Amber Iman, foreground, plays Nadira, a deity posing as a nightclub singer, in "Goddess," a musical based on a Kenyan myth. (Photo courtesy Kevin Berne and Alessandra Mello/Berkeley Repertory Theatre)

“Goddess,” now having its world premiere at the Berkeley Repertory Theatre, adapts a Kenyan myth to modern times to chronicle the search for self-fulfillment, as it at the same time highlights African music and dance. In both aspects, it is buoyant, joyful and uplifting, musical theater at its best.

Omari (Phillip Johnson Richardson), scion of a politically powerful family, returns to Mombasa, Kenya, from studying political science in New York, intent on following his forebears’ footsteps by becoming the mayor of the city. His family, and particularly his mother (Kecia Lewis) and fiancee, CheChe (Destinee Rea), are hell-bent on seeing him rise to power: his mother by an invocation of tradition, his fiancee reliant on status and power.

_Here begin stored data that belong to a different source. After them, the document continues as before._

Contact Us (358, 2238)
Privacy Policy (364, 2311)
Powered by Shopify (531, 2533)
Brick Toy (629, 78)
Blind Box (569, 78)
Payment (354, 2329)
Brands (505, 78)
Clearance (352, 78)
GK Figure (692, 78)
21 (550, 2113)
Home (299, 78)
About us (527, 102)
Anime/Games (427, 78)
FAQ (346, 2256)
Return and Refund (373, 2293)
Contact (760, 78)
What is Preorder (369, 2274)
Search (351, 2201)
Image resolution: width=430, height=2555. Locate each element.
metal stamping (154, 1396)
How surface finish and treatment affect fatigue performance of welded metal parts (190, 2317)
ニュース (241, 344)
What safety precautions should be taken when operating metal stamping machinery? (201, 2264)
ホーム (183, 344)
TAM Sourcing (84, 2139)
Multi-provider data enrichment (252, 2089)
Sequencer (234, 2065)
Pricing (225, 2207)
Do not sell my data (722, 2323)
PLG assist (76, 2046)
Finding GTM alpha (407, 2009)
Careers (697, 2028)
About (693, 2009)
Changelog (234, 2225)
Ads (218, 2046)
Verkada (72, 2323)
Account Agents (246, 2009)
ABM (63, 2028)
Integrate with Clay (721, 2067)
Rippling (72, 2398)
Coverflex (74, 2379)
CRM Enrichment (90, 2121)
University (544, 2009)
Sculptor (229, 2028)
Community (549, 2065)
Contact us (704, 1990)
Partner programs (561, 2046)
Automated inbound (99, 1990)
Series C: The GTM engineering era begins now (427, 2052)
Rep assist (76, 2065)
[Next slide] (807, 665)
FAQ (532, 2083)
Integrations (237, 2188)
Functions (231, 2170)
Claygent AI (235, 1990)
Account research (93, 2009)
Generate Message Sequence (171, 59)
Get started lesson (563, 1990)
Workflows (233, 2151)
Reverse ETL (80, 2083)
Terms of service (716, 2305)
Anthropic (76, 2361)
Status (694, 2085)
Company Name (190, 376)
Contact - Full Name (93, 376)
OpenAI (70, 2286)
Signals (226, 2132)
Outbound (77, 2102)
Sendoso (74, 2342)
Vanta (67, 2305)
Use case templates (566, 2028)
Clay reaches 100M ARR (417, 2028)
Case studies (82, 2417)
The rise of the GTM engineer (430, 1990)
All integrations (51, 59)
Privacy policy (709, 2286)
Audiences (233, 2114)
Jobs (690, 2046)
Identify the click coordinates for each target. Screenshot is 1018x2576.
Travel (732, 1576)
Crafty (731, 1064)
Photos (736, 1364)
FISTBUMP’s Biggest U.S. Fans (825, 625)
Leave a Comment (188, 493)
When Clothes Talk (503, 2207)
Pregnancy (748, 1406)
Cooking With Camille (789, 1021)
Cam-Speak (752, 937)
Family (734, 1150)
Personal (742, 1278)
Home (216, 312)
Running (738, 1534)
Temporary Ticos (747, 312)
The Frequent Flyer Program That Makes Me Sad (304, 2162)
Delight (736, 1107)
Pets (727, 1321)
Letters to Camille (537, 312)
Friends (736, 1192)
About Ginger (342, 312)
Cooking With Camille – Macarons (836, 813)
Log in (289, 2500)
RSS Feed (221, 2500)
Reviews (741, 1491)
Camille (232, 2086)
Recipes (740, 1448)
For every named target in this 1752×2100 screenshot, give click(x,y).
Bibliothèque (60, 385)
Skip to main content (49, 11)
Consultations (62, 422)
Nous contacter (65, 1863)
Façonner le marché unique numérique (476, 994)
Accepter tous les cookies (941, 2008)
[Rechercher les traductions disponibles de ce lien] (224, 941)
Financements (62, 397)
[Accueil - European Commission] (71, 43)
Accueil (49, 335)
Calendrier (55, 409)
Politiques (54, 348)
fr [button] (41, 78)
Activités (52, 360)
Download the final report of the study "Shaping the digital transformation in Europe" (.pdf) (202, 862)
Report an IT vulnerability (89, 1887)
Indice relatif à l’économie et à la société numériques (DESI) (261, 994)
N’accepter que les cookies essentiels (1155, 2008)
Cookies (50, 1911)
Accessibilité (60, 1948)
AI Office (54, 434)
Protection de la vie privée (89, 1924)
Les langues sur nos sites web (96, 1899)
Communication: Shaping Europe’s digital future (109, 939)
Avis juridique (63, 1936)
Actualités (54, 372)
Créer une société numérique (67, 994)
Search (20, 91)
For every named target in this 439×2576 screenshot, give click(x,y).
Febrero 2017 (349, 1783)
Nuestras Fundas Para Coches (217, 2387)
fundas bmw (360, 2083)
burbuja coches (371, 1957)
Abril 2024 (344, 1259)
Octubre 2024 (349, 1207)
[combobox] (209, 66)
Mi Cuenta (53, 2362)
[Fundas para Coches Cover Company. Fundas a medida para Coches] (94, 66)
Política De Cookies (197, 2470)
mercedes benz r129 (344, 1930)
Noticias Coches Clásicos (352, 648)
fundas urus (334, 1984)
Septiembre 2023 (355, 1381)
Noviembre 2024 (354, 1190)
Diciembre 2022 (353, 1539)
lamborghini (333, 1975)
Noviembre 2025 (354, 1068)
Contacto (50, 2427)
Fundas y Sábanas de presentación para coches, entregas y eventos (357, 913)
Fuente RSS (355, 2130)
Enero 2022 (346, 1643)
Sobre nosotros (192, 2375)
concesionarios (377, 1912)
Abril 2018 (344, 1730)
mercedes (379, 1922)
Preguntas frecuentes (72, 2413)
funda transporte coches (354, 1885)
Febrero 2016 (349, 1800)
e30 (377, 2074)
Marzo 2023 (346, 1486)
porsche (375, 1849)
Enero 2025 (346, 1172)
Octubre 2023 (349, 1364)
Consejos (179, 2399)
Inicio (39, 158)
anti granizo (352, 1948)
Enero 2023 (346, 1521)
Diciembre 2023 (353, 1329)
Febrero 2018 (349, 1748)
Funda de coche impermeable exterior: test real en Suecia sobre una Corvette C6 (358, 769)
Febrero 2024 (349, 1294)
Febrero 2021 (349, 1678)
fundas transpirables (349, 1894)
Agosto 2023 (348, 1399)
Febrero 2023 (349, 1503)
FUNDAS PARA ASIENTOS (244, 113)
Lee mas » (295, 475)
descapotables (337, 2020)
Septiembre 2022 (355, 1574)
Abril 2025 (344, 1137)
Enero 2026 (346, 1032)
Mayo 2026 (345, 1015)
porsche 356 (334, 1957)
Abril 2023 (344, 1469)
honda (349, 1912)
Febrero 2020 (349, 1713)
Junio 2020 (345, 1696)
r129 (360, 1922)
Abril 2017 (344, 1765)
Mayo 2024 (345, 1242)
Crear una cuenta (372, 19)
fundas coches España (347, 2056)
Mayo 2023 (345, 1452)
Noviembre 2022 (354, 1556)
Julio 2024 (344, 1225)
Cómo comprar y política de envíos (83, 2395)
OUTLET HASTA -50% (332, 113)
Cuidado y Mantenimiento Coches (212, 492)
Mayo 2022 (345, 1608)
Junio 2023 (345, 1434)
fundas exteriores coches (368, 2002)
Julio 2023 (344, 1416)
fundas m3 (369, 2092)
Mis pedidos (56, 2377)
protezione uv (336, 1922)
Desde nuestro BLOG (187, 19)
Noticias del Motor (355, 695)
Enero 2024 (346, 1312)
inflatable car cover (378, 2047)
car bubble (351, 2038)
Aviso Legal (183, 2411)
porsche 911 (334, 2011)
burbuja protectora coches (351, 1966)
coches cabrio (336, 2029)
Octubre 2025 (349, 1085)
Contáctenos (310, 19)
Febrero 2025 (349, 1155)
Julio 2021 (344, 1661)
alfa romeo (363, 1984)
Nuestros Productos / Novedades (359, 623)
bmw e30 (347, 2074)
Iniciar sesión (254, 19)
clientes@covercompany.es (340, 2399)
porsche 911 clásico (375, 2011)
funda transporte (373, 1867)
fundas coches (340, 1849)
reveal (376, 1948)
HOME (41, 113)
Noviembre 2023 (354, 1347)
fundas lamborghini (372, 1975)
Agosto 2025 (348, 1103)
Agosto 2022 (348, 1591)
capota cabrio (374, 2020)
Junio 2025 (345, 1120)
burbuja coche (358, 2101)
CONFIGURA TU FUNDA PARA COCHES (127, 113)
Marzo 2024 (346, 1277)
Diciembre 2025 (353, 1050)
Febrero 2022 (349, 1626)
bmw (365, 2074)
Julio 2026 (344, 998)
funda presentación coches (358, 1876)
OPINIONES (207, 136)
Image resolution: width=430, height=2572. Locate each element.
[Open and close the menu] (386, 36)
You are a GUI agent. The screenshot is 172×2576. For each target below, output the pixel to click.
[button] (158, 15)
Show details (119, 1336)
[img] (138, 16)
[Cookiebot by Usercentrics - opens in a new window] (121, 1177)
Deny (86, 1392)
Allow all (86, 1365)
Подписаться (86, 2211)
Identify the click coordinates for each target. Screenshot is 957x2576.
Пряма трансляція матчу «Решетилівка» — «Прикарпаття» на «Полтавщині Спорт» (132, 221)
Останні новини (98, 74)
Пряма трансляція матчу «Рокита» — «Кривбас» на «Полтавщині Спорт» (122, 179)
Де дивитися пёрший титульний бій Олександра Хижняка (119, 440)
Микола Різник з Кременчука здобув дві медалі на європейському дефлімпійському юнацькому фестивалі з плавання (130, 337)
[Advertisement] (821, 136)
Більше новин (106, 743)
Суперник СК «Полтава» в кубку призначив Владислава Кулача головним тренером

But after meeting Nadira, a mysterious, beautiful stranger (Amber Iman) at the Moto Moto Afro-jazz nightclub which he frequents, Omari wavers in his pursuit of the mayoral position and his plans to marry CheChe. He opts for Nadira and the saxophone instead.

Nadira, too, has arrived from afar, in her case, from the heavens, where she reigns in Kenyan myth as goddess of music. Having removed herself from the clutches of her unloving mother, the goddess of evil, Nadira searches for love, which she has never experienced, among mortals in the jazz club, where she displays the incredible nuanced range and power of her voice.

In “Goddess,” Phillip Johnson Richardson, foreground, plays Omari, a man who gives up his political aspirations for love and the saxophone. (Photo courtesy Kevin Berne and Alessandra Mello/Berkeley Repertory Theatre)

When Nadira and Omari finally shed their pasts for a future together, a complication arises, which upends their plans. Nonetheless, “Goddess” ends in exuberance, as everyone is comfortable with the outcome — even CheChe, the traditional jilted bride, who, with a knowing wink toward an outdated outcome, is elected mayor in Omari’s stead.

The draw of Moto Moto to its regulars extends equally to the Berkeley Rep audience. Ahmed (Rodrick Covington) is the club’s vibrant master of ceremonies, dancing his way to successfully wooing the club’s manager, Rashida (Abena), who clearly reminds the head-over-heels Ahmed of her views of their upcoming marriage.

With moves choreographed by Darrell Grand Moultrie, the electric, sensuous dancers are riveting every time they claim the stage — whether the dance style is traditional African, modern or hip-hop. The stage, designed by Arnulfo Maldonado, with its wooden staircase and elaborate railing, reveals doors with fabric ornamentation and serves as a sinuous route for theatrical emphasis. And the costumes by Dede Ayite range from the dancers’ street wear to Nadira’s flowing, regal gowns, all of it visually stunning.

“Goddess” is the result of a long-term collaboration and a unity of vision between its playwright, Jocelyn Bioh, director Saheem Ali, who also conceived the show, and Michael Thurber, composer, lyricist and arranger, all of whom have extensive theatrical experience. Ali, as associate artistic director of the New York Public Theater, previously worked with Bioh on her 2021 adaptation for the Public Theater of Shakespeare’s “The Merry Wives of Windsor,” as did Thurber.